The miso (said savory) mellows once it sits a little while, so if the initial flavor is a tad too strong for you, just hang on.  It ultimately imparts a little umami.  That's all.  Not that caramel really needs anything fancy.

All you need to know is that it's good.  Really good.  And thick.  And gutsy.  And it bucks the notion of what it means to be caramel.  So let go ... and hang on, friends.

Miso Caramel
Adapted from Food52


¾ cup sugar
¼ cup water
½ cup heavy cream
2 tbsp white miso
1 tsp vanilla extract


Place sugar and water in a medium saucepan; stir just to combine, and then stop stirring, allowing the mixture to come to a boil over medium heat.  You can swirl the pan occasionally to help the sugar caramelize evenly.  (You can also use a wet pastry brush to wash down the sugar crystals that can form on the side of the pan, but I don’t usually do this.  Nor have I found the need to, just be gentle with the swirling.)  The most important thing is that, under no circumstances, should you stir the mixture.  See here for additional information.

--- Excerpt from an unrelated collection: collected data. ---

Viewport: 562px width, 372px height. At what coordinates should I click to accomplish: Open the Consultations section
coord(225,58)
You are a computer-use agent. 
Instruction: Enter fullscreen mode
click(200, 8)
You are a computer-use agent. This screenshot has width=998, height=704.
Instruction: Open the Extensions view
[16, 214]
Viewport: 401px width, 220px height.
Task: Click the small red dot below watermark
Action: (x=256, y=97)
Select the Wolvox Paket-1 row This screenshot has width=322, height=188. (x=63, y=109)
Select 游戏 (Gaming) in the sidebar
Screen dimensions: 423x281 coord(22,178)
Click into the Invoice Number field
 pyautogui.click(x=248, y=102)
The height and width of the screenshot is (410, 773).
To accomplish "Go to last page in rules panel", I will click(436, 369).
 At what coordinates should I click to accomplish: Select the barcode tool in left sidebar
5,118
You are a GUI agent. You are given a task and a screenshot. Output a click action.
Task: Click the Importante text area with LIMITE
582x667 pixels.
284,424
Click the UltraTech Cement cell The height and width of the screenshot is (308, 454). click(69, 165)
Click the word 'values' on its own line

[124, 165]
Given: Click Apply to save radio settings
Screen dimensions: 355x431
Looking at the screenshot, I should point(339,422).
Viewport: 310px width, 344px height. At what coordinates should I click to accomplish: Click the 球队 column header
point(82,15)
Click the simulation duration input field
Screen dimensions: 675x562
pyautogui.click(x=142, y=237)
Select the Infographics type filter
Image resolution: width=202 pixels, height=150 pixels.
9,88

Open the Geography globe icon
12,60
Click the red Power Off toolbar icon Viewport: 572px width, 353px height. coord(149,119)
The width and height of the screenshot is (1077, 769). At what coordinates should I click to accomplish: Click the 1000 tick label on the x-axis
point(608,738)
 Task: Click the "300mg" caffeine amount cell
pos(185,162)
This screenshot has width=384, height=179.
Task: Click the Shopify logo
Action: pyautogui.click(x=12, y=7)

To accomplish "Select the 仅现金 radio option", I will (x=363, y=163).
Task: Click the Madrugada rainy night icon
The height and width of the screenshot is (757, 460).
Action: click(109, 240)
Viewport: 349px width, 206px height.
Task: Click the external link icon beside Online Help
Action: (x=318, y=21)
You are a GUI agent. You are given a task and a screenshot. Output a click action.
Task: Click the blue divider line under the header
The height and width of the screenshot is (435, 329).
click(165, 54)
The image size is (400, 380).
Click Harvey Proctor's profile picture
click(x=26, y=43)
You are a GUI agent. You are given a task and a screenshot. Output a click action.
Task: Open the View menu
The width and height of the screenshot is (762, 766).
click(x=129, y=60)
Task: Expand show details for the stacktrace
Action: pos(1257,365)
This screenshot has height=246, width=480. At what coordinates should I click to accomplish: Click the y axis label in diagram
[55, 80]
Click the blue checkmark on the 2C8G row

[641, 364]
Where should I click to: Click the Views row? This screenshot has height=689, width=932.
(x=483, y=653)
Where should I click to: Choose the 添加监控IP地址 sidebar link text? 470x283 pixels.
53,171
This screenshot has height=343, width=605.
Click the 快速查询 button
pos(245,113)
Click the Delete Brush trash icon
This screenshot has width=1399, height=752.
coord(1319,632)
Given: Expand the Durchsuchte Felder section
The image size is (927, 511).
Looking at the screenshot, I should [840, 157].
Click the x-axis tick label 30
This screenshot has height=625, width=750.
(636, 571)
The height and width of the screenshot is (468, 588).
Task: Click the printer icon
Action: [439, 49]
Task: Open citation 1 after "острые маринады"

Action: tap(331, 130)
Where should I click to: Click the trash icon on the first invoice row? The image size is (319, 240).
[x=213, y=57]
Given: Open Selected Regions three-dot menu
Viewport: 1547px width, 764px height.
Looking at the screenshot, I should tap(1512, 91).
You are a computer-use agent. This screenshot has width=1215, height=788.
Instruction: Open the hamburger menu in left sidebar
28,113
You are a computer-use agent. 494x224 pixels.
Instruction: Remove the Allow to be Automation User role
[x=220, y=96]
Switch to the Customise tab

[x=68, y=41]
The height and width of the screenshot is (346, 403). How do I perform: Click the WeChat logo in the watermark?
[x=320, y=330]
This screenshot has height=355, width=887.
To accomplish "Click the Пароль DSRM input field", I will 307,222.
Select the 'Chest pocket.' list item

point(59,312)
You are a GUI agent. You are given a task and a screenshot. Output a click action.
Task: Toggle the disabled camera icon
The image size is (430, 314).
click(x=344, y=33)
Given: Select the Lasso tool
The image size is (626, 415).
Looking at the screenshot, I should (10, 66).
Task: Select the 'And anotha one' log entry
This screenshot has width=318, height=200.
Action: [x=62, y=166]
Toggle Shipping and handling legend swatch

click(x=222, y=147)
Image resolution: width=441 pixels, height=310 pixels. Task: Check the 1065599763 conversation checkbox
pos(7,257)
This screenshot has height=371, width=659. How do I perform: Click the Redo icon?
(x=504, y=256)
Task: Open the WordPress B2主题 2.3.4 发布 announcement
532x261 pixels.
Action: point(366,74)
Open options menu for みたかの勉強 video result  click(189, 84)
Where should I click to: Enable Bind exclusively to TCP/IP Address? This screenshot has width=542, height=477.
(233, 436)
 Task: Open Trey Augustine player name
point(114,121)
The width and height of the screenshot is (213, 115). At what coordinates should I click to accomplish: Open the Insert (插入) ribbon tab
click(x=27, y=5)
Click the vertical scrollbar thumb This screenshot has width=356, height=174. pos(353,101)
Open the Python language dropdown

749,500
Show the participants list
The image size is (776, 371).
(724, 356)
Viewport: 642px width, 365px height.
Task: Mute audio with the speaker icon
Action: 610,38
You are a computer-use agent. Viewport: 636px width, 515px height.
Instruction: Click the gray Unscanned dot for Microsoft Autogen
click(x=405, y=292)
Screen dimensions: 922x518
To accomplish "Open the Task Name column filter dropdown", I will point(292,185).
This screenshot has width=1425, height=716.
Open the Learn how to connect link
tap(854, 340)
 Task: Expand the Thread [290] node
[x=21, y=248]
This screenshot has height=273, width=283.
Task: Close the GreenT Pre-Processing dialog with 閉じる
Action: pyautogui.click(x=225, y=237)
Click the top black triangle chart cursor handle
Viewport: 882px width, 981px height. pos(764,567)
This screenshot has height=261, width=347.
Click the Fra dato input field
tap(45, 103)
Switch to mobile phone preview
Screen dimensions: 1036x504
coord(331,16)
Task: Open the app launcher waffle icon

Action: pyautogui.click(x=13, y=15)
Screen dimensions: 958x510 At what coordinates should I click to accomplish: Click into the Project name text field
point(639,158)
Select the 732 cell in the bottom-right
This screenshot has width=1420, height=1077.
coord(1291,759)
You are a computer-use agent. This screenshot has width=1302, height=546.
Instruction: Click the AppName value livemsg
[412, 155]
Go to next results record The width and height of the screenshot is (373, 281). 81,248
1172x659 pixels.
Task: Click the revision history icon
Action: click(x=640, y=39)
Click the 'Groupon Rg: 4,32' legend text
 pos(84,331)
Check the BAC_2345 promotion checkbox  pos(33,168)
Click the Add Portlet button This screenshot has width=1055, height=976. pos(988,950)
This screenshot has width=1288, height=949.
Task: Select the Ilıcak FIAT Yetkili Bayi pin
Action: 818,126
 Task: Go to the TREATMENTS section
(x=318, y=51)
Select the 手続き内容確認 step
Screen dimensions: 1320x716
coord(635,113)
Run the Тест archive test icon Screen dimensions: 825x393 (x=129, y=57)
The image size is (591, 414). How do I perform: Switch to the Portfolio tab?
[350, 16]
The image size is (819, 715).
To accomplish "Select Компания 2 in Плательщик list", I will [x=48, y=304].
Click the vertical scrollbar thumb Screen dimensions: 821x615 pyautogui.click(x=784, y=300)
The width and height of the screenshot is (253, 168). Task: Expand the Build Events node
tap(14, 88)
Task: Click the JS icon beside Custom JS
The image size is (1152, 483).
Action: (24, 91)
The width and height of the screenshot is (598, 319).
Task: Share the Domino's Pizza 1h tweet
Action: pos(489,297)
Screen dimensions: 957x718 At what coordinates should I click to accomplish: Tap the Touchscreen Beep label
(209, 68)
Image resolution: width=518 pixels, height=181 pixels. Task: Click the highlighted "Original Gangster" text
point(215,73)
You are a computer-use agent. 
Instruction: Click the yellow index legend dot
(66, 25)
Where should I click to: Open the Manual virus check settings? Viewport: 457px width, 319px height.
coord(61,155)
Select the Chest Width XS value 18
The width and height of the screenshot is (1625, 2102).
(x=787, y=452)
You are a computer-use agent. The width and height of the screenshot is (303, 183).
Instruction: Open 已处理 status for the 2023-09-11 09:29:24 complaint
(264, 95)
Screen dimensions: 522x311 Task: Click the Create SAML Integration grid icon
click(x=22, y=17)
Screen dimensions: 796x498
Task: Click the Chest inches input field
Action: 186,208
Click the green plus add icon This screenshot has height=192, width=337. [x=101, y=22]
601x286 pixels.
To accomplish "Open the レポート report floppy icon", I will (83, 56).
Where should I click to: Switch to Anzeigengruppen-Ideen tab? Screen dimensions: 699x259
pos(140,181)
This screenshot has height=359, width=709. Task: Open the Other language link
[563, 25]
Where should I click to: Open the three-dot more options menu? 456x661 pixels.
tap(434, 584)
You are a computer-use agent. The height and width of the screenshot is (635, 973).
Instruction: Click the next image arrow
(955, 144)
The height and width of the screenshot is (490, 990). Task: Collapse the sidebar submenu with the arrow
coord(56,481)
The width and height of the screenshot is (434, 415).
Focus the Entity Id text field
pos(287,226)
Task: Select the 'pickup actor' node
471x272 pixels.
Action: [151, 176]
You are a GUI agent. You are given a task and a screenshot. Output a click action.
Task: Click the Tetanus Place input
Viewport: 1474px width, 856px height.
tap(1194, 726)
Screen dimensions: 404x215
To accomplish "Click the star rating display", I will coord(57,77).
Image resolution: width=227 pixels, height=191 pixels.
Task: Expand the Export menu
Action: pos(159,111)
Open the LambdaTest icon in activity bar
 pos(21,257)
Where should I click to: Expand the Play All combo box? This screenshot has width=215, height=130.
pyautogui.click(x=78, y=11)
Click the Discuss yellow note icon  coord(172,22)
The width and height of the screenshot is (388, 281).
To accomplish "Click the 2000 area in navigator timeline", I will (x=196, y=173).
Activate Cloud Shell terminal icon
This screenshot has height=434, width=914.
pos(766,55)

Once the mixture is deep golden brown, remove the pan from the heat.  Pour in the cream (the caramel will bubble up).  Put the pan back on low heat to aid the caramel in returning to liquid form; stir with a rubber spatula, as needed, to smooth the mixture out.  Whisk in the miso and vanilla extract.  Store in the fridge.

Makes about 1 cup

-Underneath the caramel is a small mountain of sheep's milk yogurt, topped with hazelnuts; a breakfast that I gladly ate for days. And one that I highly recommend.

-This caramel stays nice and thick.  If you want to pour it over something (and I'll leave that something up to you), just warm it up a bit.


Handsome Spiced Millet Burgers with a Mint Yogurt Sauce

I have been feeling less than fabulous of late.  Sleep deprivation will do that to a person.  As will seeing chronic holes in your mismatched socks and big circles under your eyes.  And making sweatpants your [fashion] statement of choice past 7 PM.  And subsisting on cabbage and beans. (And pizza, lots of pizza, pizza for days.)

And just when you thought things couldn’t get less sexy, here I am about to introduce a millet burger to you.

Millet is not sexy.  You can find it in big bulk bins at co-op grocery stores that smell of patchouli and righteousness.  Is it healthy?  Yes.  Interesting?  Perhaps.  Alluring?  Not bloody likely.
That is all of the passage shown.